▶ **WHAT THIS TASK INVOLVES**: Under this line are the records; write out word for word the part that begins at the line containing "Мюзикл (751, 521)" and ends at the line containing "[Précédent] (11, 1160)", and no more.

(Stored items)
● ● ● ● ● ● ●
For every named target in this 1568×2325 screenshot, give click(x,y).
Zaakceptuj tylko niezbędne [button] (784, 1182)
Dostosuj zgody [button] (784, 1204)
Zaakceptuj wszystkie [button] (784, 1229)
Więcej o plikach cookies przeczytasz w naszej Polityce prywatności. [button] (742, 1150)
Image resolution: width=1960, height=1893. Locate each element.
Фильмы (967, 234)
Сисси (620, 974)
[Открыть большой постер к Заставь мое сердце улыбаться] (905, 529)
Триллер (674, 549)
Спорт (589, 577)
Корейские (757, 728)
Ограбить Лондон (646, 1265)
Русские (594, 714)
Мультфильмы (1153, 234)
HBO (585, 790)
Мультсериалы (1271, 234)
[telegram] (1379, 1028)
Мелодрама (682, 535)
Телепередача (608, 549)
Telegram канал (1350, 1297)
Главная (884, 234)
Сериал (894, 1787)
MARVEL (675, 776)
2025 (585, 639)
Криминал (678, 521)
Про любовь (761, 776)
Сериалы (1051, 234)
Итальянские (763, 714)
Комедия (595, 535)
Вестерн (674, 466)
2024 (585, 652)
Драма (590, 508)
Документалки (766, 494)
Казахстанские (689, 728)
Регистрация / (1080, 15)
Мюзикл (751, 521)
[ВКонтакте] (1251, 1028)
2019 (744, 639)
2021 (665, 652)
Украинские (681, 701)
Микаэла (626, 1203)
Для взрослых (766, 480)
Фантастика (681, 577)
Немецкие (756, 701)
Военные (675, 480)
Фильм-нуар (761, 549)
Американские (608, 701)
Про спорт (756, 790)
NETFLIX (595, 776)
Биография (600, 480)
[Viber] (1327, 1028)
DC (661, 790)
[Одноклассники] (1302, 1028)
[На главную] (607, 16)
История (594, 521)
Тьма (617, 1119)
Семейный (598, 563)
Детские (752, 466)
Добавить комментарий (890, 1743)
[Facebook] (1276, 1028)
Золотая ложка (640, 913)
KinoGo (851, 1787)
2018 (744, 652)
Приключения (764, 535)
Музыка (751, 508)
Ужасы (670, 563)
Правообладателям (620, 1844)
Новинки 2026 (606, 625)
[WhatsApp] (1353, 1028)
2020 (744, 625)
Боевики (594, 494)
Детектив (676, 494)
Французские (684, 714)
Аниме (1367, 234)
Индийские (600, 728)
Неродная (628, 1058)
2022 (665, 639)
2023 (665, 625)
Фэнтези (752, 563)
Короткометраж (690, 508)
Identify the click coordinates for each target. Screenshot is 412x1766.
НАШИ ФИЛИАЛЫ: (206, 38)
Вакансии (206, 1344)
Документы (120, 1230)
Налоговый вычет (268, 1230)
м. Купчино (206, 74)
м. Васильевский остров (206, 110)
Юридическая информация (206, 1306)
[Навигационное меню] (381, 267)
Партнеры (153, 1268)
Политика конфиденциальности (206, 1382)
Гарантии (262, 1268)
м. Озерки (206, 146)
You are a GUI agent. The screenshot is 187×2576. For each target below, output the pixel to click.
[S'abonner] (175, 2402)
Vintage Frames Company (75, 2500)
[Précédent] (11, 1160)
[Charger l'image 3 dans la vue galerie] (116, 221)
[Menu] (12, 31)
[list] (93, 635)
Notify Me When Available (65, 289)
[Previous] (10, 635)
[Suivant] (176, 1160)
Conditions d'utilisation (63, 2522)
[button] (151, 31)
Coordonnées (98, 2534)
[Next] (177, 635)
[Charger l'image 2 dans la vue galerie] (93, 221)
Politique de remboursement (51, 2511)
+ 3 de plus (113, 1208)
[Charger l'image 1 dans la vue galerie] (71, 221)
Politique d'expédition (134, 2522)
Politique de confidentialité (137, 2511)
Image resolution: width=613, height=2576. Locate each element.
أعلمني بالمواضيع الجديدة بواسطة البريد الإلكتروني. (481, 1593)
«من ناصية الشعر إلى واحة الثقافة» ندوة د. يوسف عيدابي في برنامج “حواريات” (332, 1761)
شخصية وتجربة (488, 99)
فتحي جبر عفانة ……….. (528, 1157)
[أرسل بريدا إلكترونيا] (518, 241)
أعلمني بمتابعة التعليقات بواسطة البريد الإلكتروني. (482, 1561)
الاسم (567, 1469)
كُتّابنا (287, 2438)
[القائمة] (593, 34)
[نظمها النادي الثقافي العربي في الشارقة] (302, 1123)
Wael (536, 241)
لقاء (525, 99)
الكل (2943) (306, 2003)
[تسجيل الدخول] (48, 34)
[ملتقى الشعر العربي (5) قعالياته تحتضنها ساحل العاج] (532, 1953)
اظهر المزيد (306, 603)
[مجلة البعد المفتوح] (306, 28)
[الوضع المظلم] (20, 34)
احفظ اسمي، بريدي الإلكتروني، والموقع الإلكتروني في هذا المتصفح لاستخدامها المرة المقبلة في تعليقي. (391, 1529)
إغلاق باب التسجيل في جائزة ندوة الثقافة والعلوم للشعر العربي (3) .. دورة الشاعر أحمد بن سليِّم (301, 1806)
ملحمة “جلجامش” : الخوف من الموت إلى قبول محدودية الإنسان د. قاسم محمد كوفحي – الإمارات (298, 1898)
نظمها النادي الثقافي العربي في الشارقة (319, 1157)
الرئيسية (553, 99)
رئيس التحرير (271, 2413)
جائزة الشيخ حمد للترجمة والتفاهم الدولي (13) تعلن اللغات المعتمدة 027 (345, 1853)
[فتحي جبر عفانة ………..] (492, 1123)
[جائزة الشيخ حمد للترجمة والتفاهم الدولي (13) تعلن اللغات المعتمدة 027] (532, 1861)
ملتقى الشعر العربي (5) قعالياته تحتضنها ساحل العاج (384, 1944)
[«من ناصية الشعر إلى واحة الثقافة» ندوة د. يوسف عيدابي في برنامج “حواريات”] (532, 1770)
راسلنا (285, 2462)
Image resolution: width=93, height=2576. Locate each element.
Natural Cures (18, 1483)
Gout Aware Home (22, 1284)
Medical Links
● ● ● ● ● ● ●
▶ **ANSWER**:
Мюзикл (751, 521)
[ВКонтакте] (1251, 1028)
2019 (744, 639)
2021 (665, 652)
Украинские (681, 701)
Микаэла (626, 1203)
Для взрослых (766, 480)
Фантастика (681, 577)
Немецкие (756, 701)
Военные (675, 480)
Фильм-нуар (761, 549)
Американские (608, 701)
Про спорт (756, 790)
NETFLIX (595, 776)
Биография (600, 480)
[Viber] (1327, 1028)
DC (661, 790)
[Одноклассники] (1302, 1028)
[На главную] (607, 16)
История (594, 521)
Тьма (617, 1119)
Семейный (598, 563)
Детские (752, 466)
Добавить комментарий (890, 1743)
[Facebook] (1276, 1028)
Золотая ложка (640, 913)
KinoGo (851, 1787)
2018 (744, 652)
Приключения (764, 535)
Музыка (751, 508)
Ужасы (670, 563)
Правообладателям (620, 1844)
Новинки 2026 (606, 625)
[WhatsApp] (1353, 1028)
2020 (744, 625)
Боевики (594, 494)
Детектив (676, 494)
Французские (684, 714)
Аниме (1367, 234)
Индийские (600, 728)
Неродная (628, 1058)
2022 (665, 639)
2023 (665, 625)
Фэнтези (752, 563)
Короткометраж (690, 508)
Identify the click coordinates for each target. Screenshot is 412x1766.
НАШИ ФИЛИАЛЫ: (206, 38)
Вакансии (206, 1344)
Документы (120, 1230)
Налоговый вычет (268, 1230)
м. Купчино (206, 74)
м. Васильевский остров (206, 110)
Юридическая информация (206, 1306)
[Навигационное меню] (381, 267)
Партнеры (153, 1268)
Политика конфиденциальности (206, 1382)
Гарантии (262, 1268)
м. Озерки (206, 146)
You are a GUI agent. The screenshot is 187×2576. For each target below, output the pixel to click.
[S'abonner] (175, 2402)
Vintage Frames Company (75, 2500)
[Précédent] (11, 1160)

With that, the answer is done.